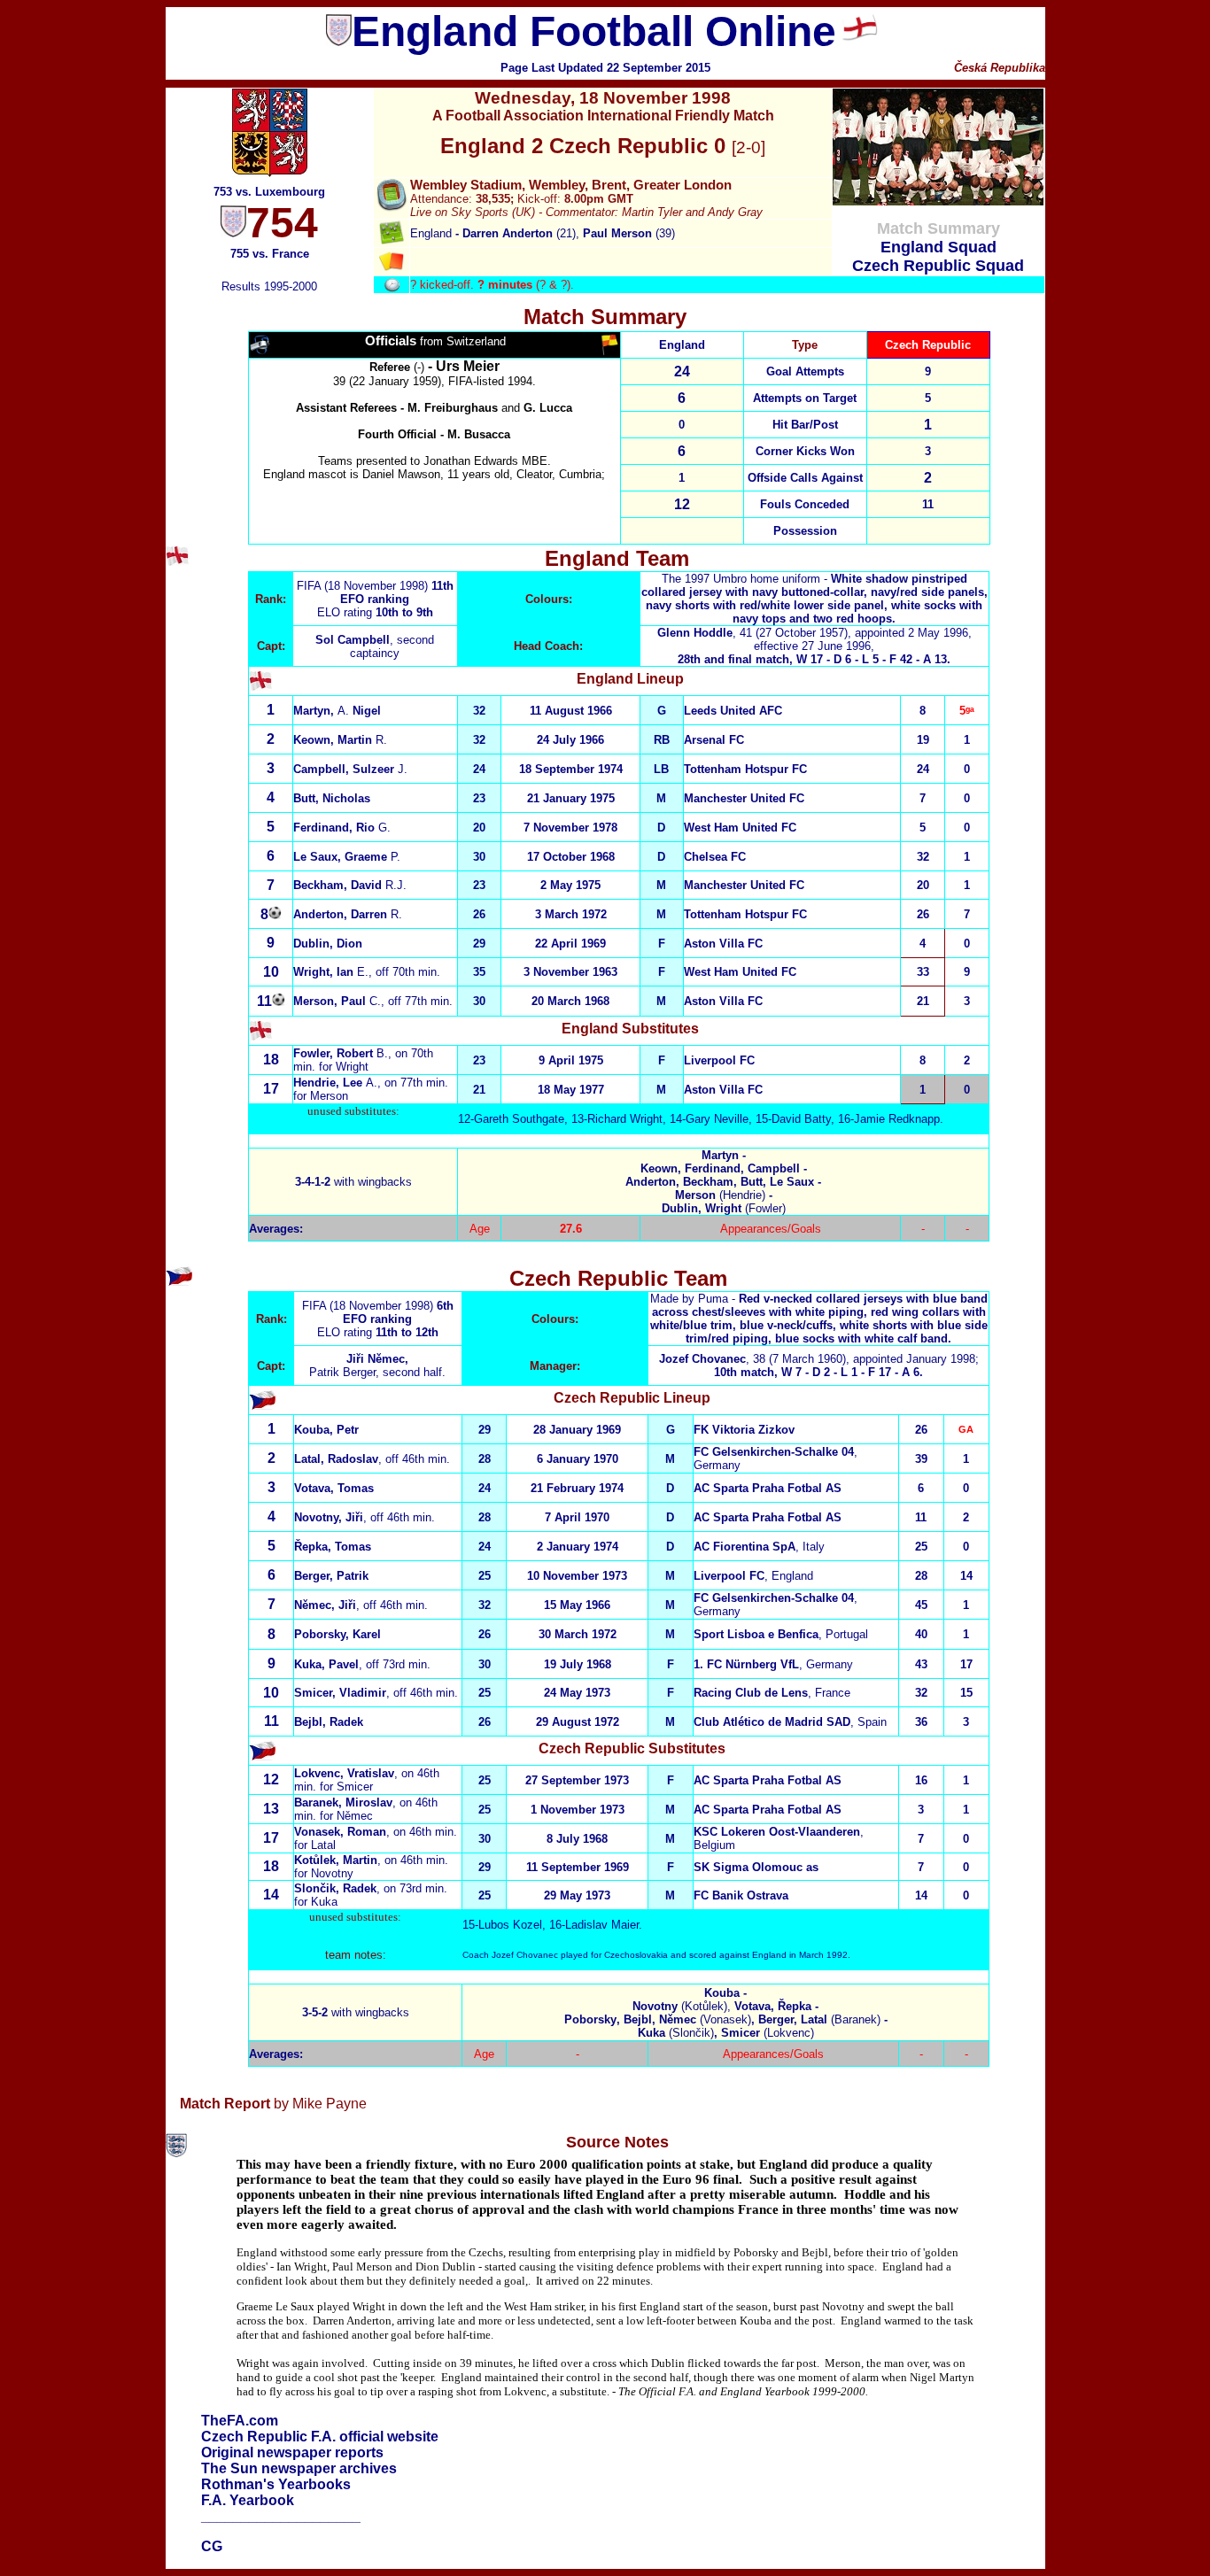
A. (335, 1082)
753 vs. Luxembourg (269, 191)
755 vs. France (269, 253)
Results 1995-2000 (269, 286)
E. (330, 972)
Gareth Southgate (519, 1119)
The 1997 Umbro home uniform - (814, 598)
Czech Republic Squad (938, 266)
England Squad (938, 247)
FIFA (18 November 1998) (364, 585)
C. (337, 1001)
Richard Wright (625, 1119)
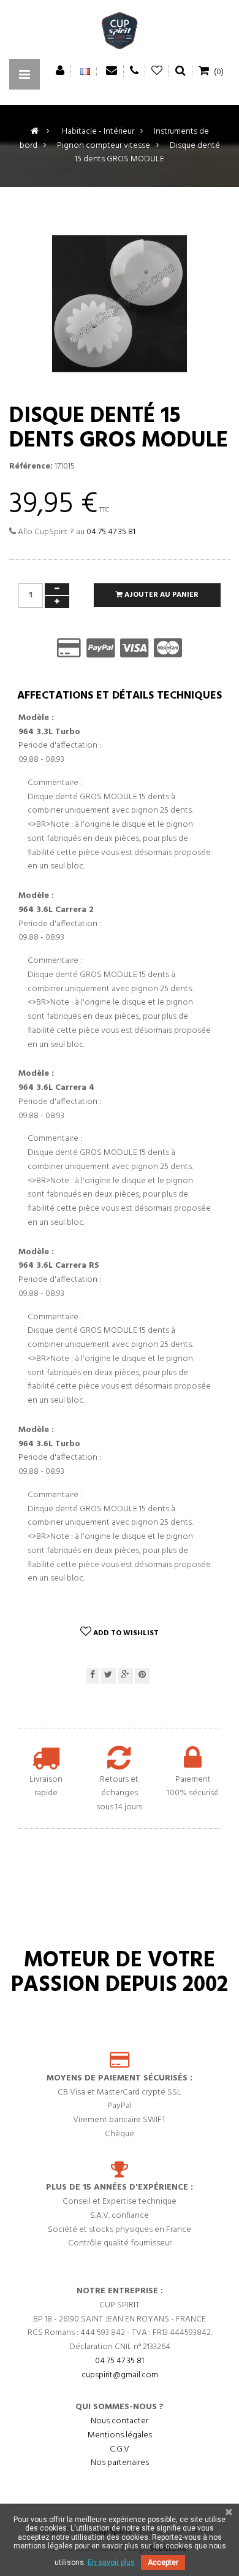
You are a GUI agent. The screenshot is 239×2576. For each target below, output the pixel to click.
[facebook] (92, 1676)
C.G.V (119, 2449)
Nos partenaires (120, 2463)
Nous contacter (119, 2421)
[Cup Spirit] (119, 33)
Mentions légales (120, 2435)
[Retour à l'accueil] (35, 132)
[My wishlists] (157, 71)
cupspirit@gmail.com (120, 2375)
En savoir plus (111, 2562)
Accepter (163, 2562)
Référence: (31, 466)
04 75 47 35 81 (110, 532)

What you are asked to do:
Which lines run from the one holding "755 vs. France (269, 253)" through the one holding "Richard Wright (625, 1119)" in the records above? Repeat them exactly, both included, and nothing more.

Output of the task:
755 vs. France (269, 253)
Results 1995-2000 (269, 286)
E. (330, 972)
Gareth Southgate (519, 1119)
The 1997 Umbro home uniform - (814, 598)
Czech Republic Squad (938, 266)
England Squad (938, 247)
FIFA (18 November 1998) (364, 585)
C. (337, 1001)
Richard Wright (625, 1119)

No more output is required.